**Aim**
Format the following items as a numbered list, omitting any blank lines.

-- BEGIN --

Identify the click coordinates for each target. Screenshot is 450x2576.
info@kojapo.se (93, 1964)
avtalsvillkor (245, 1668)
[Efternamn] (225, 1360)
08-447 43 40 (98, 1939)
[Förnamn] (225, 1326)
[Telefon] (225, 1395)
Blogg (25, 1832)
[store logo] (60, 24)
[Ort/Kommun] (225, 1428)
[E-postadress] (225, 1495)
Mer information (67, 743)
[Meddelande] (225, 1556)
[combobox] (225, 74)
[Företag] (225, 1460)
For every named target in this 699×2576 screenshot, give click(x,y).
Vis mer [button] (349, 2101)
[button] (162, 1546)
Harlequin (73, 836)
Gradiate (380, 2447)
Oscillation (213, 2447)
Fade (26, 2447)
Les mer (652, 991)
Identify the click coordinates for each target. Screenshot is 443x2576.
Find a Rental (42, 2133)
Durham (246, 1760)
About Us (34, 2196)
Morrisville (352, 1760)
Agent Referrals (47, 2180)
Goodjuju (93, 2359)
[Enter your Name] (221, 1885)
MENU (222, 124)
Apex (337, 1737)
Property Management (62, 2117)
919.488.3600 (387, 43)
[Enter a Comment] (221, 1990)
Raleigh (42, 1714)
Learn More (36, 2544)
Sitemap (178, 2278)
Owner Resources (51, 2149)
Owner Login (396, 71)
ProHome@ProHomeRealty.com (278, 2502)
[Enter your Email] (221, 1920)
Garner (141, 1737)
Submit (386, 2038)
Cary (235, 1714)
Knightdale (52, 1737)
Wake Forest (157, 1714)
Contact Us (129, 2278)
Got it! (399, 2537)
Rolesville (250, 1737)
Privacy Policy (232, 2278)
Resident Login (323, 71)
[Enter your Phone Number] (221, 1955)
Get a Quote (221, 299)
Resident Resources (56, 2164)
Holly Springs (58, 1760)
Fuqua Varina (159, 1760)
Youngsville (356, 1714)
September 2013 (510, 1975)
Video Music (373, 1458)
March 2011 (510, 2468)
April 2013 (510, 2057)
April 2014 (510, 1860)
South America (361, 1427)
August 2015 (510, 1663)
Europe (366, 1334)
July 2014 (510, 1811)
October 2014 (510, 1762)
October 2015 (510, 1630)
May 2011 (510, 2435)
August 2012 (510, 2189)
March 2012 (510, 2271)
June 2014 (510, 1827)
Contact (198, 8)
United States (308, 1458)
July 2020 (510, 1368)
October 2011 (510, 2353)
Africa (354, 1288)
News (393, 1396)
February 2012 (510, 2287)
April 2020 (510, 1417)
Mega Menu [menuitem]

-- END --

**Written answer**
1. Identify the click coordinates for each target. Screenshot is 450x2576.
2. info@kojapo.se (93, 1964)
3. avtalsvillkor (245, 1668)
4. [Efternamn] (225, 1360)
5. 08-447 43 40 (98, 1939)
6. [Förnamn] (225, 1326)
7. [Telefon] (225, 1395)
8. Blogg (25, 1832)
9. [store logo] (60, 24)
10. [Ort/Kommun] (225, 1428)
11. [E-postadress] (225, 1495)
12. Mer information (67, 743)
13. [Meddelande] (225, 1556)
14. [combobox] (225, 74)
15. [Företag] (225, 1460)
16. For every named target in this 699×2576 screenshot, give click(x,y).
17. Vis mer [button] (349, 2101)
18. [button] (162, 1546)
19. Harlequin (73, 836)
20. Gradiate (380, 2447)
21. Oscillation (213, 2447)
22. Fade (26, 2447)
23. Les mer (652, 991)
24. Identify the click coordinates for each target. Screenshot is 443x2576.
25. Find a Rental (42, 2133)
26. Durham (246, 1760)
27. About Us (34, 2196)
28. Morrisville (352, 1760)
29. Agent Referrals (47, 2180)
30. Goodjuju (93, 2359)
31. [Enter your Name] (221, 1885)
32. MENU (222, 124)
33. Apex (337, 1737)
34. Property Management (62, 2117)
35. 919.488.3600 (387, 43)
36. [Enter a Comment] (221, 1990)
37. Raleigh (42, 1714)
38. Learn More (36, 2544)
39. Sitemap (178, 2278)
40. Owner Resources (51, 2149)
41. Owner Login (396, 71)
42. ProHome@ProHomeRealty.com (278, 2502)
43. [Enter your Email] (221, 1920)
44. Garner (141, 1737)
45. Submit (386, 2038)
46. Cary (235, 1714)
47. Knightdale (52, 1737)
48. Wake Forest (157, 1714)
49. Contact Us (129, 2278)
50. Got it! (399, 2537)
51. Rolesville (250, 1737)
52. Privacy Policy (232, 2278)
53. Resident Login (323, 71)
54. [Enter your Phone Number] (221, 1955)
55. Get a Quote (221, 299)
56. Resident Resources (56, 2164)
57. Holly Springs (58, 1760)
58. Fuqua Varina (159, 1760)
59. Youngsville (356, 1714)
60. September 2013 (510, 1975)
61. Video Music (373, 1458)
62. March 2011 (510, 2468)
63. April 2013 (510, 2057)
64. April 2014 (510, 1860)
65. South America (361, 1427)
66. August 2015 (510, 1663)
67. Europe (366, 1334)
68. July 2014 (510, 1811)
69. October 2014 (510, 1762)
70. October 2015 (510, 1630)
71. May 2011 (510, 2435)
72. August 2012 (510, 2189)
73. March 2012 (510, 2271)
74. June 2014 (510, 1827)
75. Contact (198, 8)
76. United States (308, 1458)
77. July 2020 (510, 1368)
78. October 2011 (510, 2353)
79. Africa (354, 1288)
80. News (393, 1396)
81. February 2012 (510, 2287)
82. April 2020 (510, 1417)
83. Mega Menu [menuitem]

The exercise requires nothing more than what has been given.